Несомненно, некоторую роль в назначении Столыпина сыграл Горемыкин (к нему царь относился с нескрываемой симпатией, о чем свидетельствует и повторное назначение Ивана Логгиновича председателем Совета министров в 1914 году). Это подтверждают слова Николая II: «Спасибо старику-Горемыкину, что он в трудное время порекомендовал мне Столыпина». Впрочем, подавляющее большинство современников сходились во мнении, что последний император, как правило, воспринимал лишь те советы, которые совпадали с уже сформировавшимся у него мнением.

И конечно, мнение товарища министра внутренних дел в 1906–1911 годах Сергея Ефимовича Крыжановского о том, что «достигнув власти без труда и борьбы, силою одной лишь удачи и родственных связей, Столыпин всю свою недолгую, но блестящую карьеру чувствовал над собой попечительную руку Провидения», может основываться лишь на личных комплексах и зависти. Представьте только, насколько тяжело было Столыпину в кругу высшей столичной бюрократии, если подобную откровенную ложь написал человек, считавшийся его близким соратником!

Однако примитивно было бы считать, что Столыпина назначили министром только как деятеля, проявившего недюжинную энергию и отвагу в борьбе с революционными выступлениями (что, прежде всего, и ценил в нем Горемыкин). К этому времени среди военных и гражданских властей империи уже проявились деятели, ничем в этом отношении не уступавшие саратовскому губернатору. Столыпинская твердость в борьбе с террором была, несомненно, важным фактором при принятии решения о назначении, но далеко не единственным (о чем подробнее мы скажем ниже). Важно отметить, что предшественник Столыпина на посту министра внутренних дел Петр Николаевич Дурново отнюдь не был безвольным оппортунистом, боявшимся принять на себя ответственность.

Кстати, когда говорят, что заслуга подавления революции 1905–1907 годов принадлежит исключительно Столыпину, — это не соответствует действительности (да он и не нуждается в чужих лаврах). Бывший саратовский губернатор занял пост министра в крайне тяжелый момент, но всё же его деятельность была бы заведомо обречена на неудачу, если бы не решительные действия предшественника.

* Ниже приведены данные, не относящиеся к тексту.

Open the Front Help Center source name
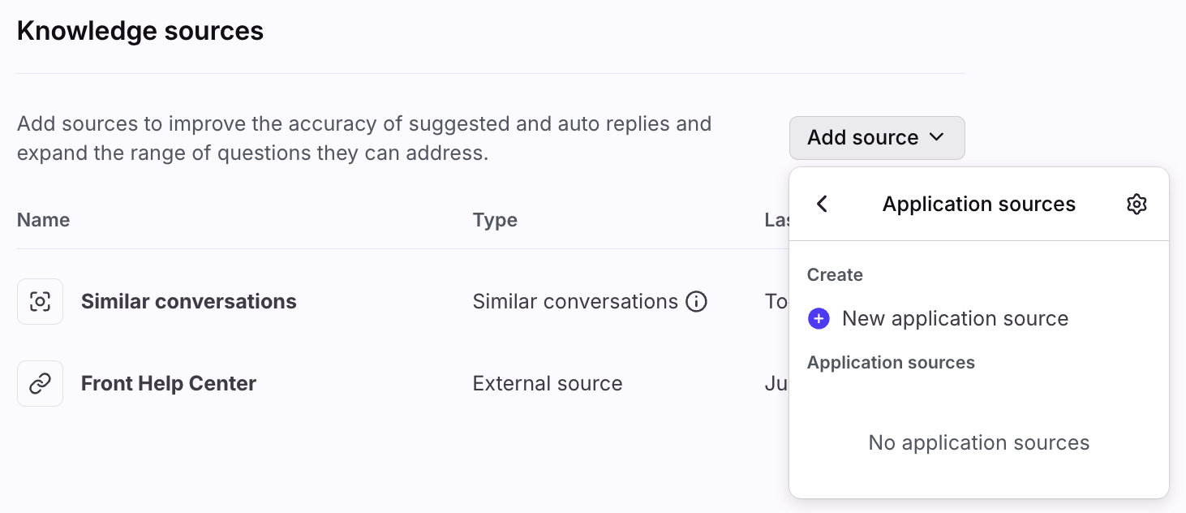The width and height of the screenshot is (1186, 513). [x=168, y=384]
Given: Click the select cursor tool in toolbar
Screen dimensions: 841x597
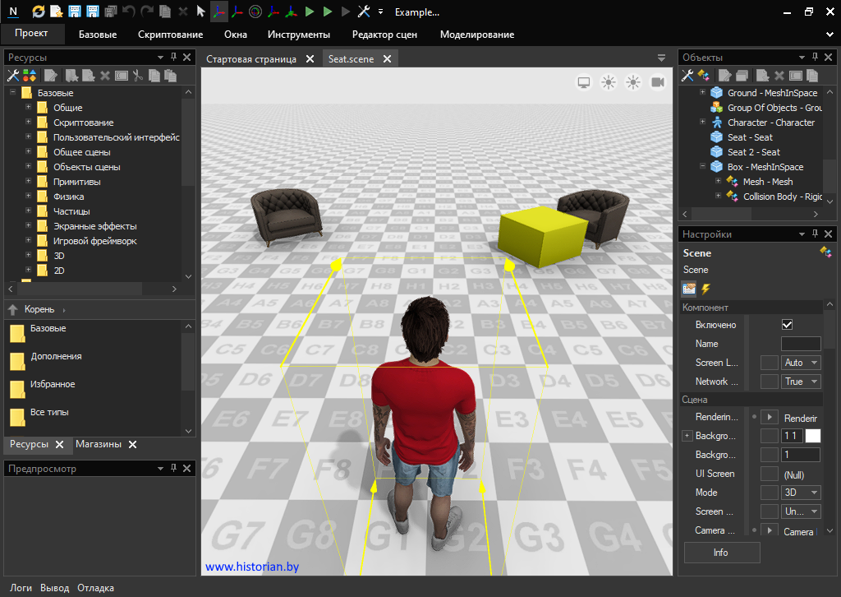Looking at the screenshot, I should [201, 12].
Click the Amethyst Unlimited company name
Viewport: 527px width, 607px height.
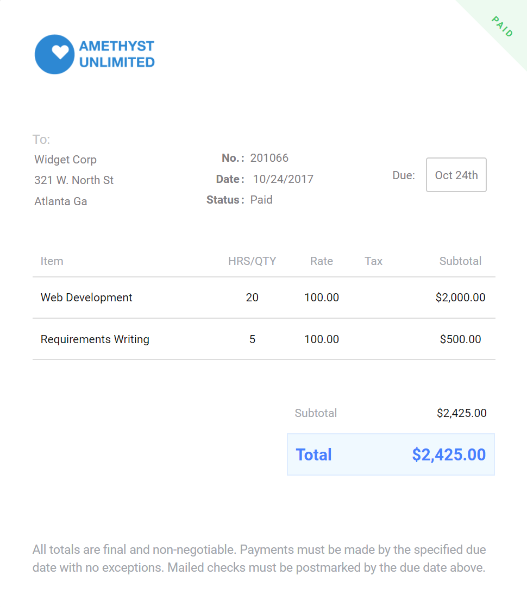pos(117,54)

Отметим, что в начале своей работы во главе МВД Дурново был преисполнен уверенности, что с революцией удастся справиться преимущественно ненасильственными методами, и стремился наладить сотрудничество с либеральной оппозицией, о чем яркие воспоминания оставил начальник Санкт-Петербургского охранного отделения в 1905–1909 годах, жандармский генерал-лейтенант Александр Васильевич Герасимов: «О нем сложилось представление как об очень реакционном человеке. Это представление не соответствовало действительности. Дурново был очень своенравный, вспыльчивый человек, абсолютно не терпевший противоречий, иногда самодур, но отнюдь не человек, отрицавший необходимость для России больших преобразований. В старой России подобного типа человеком был Победоносцев. Дурново же был человеком совсем иным. Тогда мне приходилось выслушивать от него определенно либеральные заявления. Во всяком случае, в октябре 1905 года он пришел к власти с настроениями, ни в чем существенно не отличавшимися от настроений Трепова, Bumme и других творцов Манифеста 17 октября».